• Parts of the exercise:
[1] Decide whether each statement, (a) to (c), agrees with the passage on interpreting the DRAFT, answering yes or no and quoting the words of the passage that settle it: (a) the last conference added the passage "and the observance" to the rule; (b) municipal law can be used for analogy in interpreting the DRAFT; (c) the commentary attached to the DRAFT considered the rule on interpreting the contract indispensable.
[2] Continue the passage on interpreting the DRAFT from the point where it stops.

• Reading passage:
· · · · · · ·
This formulation does not take into account possible gaps of law. Implicitly it pronounces that any question may be solved on the ground of the interpretation of the provisions of the DRAFT, when it is agreed that even before recourse to the relevant provisions of law the contract of the parties, the practices established in the course of business relations or the usages give a solution into the hands of the judge. The DRAFT does not seem to reckon with the contingency that after or even besides the interpretation of the existing rules further tasks may confront the judge. The makers of the DRAFT do not seem to fear what Bacon brought up against the Church of Rome: "... pretextu interpretationis Scripturarum etiam addit aliquid quandoque et immutat."

Article 13 of the draft preceding the above rule of the present DRAFT brought under regulation the method of interpretation in agreement with Article 7 of the Limitation Convention. The passage "and the observance" has been added by the last conference to the rule.

ULIS, the Limitation Convention and the DRAFT agree that the law according to the conflicts law cannot advance the cause of interpretation. This precludes recourse to both the analogia legis and analogia juris. So far there is no legal order of international validity or a convention bringing under regulation related scopes which by the means of analogy would provide facilities for the appropriate interpretation. It is the condition of analogy that there be another regulation relating to an allied scope, the one or the other concrete provision of which may replace the missing rule (analogia legis], or from the other law principles may be derived which provide a solution for the cases not provided for by the law (analogia iuris). [page 89] For this purpose municipal law or the legal system of a country cannot come into consideration. Hence those in charge of the application of law cannot come to a solution unless by transgressing the boundaries set by the traditional methods of interpretation and creating a new law. We are inclined to believe that a fear of this contingency may account for the repeated moving of recommendations which want to extend the methods available for interpretation by means of the conflict rule. A number of recommendations have been moved also for the insertion into the DRAFT of rules for the interpretation of the Convention in agreement with paragraph 3 of Article 9 of ULIS.

The commentary attached to the DRAFT thought that the rule relating to the interpretation of the contract may be dispended with. The reasoning sets out from the thesis that the usages are binding on the parties merely because they have become part and parcel of the contract, expressly or tacitly. Because the contract has priority before the law, the usages cannot come into conflict with the law: owing to the autonomy of the parties the usages will have to be taken into consideration.[83] Still the commentary adds that paragraph 3 of Article 9 "is regarded to be in conflict with the constitutional principles of some States and against public policy of others ..."[84] This addition betrays that the authors of the commentary were of the opinion that it was not beyond dispute that the usages were part and parcel of the contract. They seem to believe that they are some sort of a transitory regulation between law and contract.
· · · · · · ·
• Source excerpt:

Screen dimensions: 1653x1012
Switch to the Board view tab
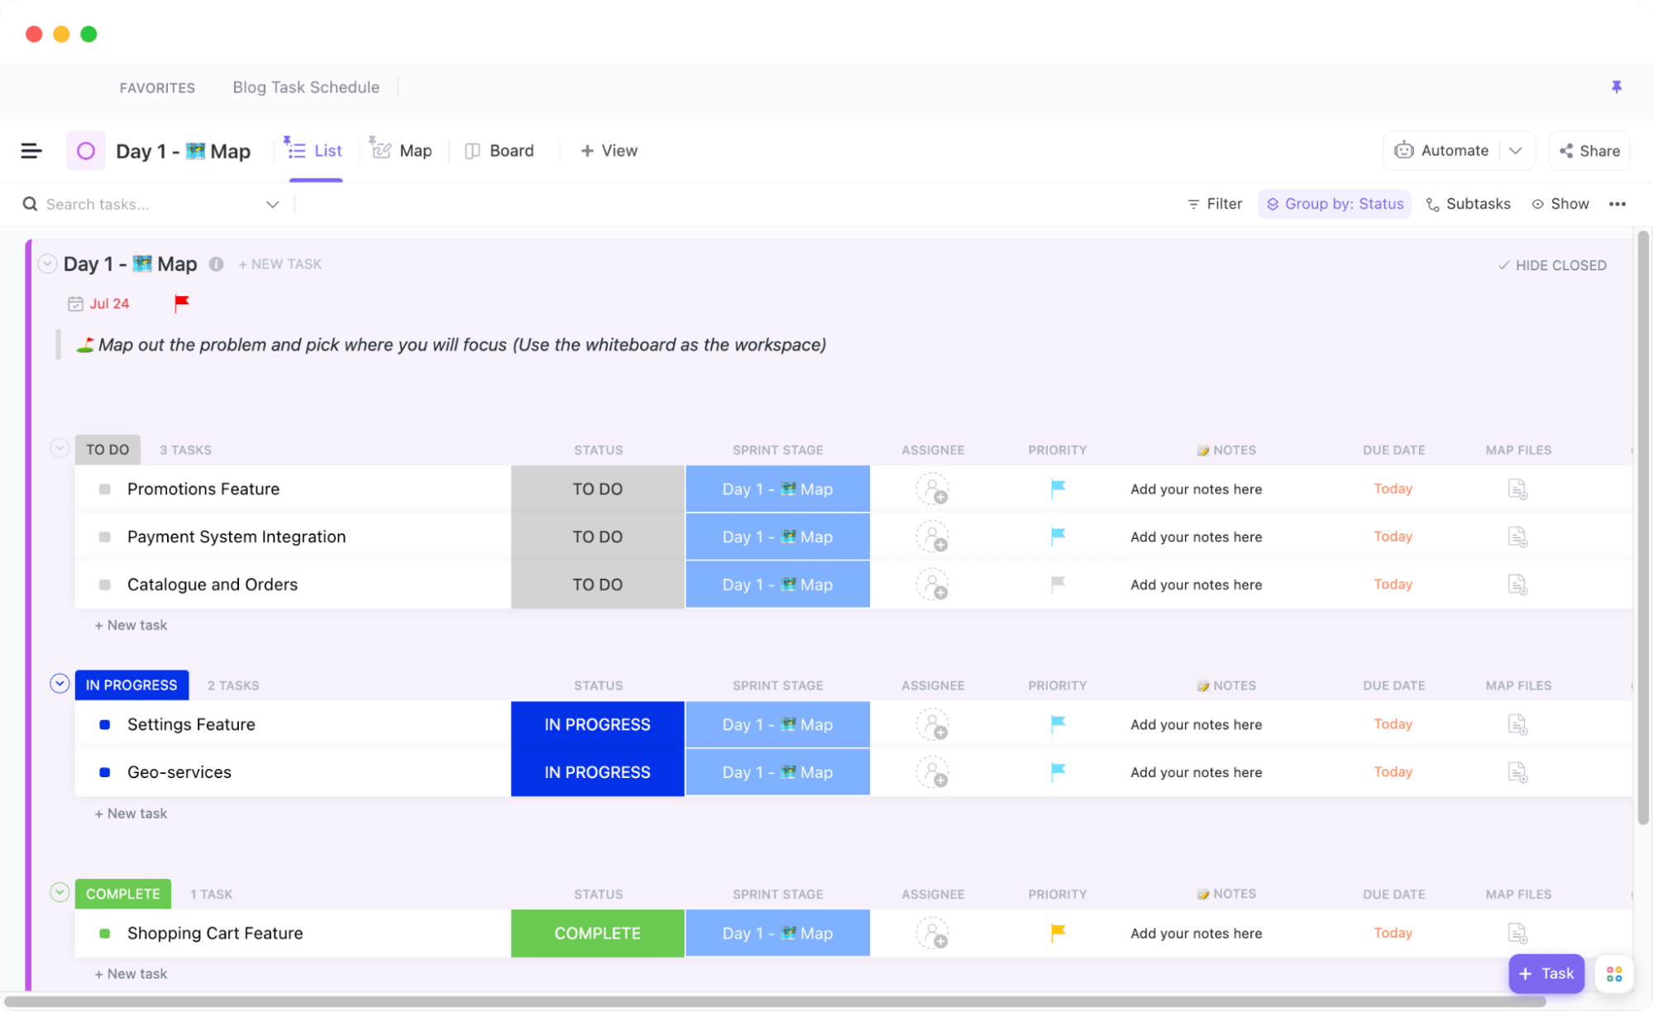pyautogui.click(x=499, y=150)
· · · · · · ·
• Outputs in order:
[1]
(a) Yes: "has been added by the last conference to the rule."
(b) No: "For this purpose municipal law or the legal system of a country cannot come into consideration."
(c) No: "thought that the rule relating to the interpretation of the contract may be dispended with."

[2]
This seems to have been borne out by the recommendation suggesting that ''as regards delivery clauses of the f.o.b. and the c.i.f. type it is important that it should be made clear that these should generally be interpreted not on the basis of the Convention but in accordance with usages and practices …" The motion evidently wants to avoid that any forum should consider usages as law.[85] [page 90]

We are of the opinion that the methods relating to the interpretation of contracts are fairly well known. In addition these "methods are uniform enough so that here a separate regulation appears to be superfluous. The DRAFT contents itself when providing guiding principles for the interpretation of its own wording. It is the function of the judge from the correspondence of the parties their conduct or any other evidence to establish the rules of interpretation valid for other sources (contract, usages, practice, forms of contract, etc.) applicable on the ground of the law. What the judge establishes as being the meaning of the interpretation of law is law itself, and the law will become uniform as soon as the uniformity of interpretation has been achieved.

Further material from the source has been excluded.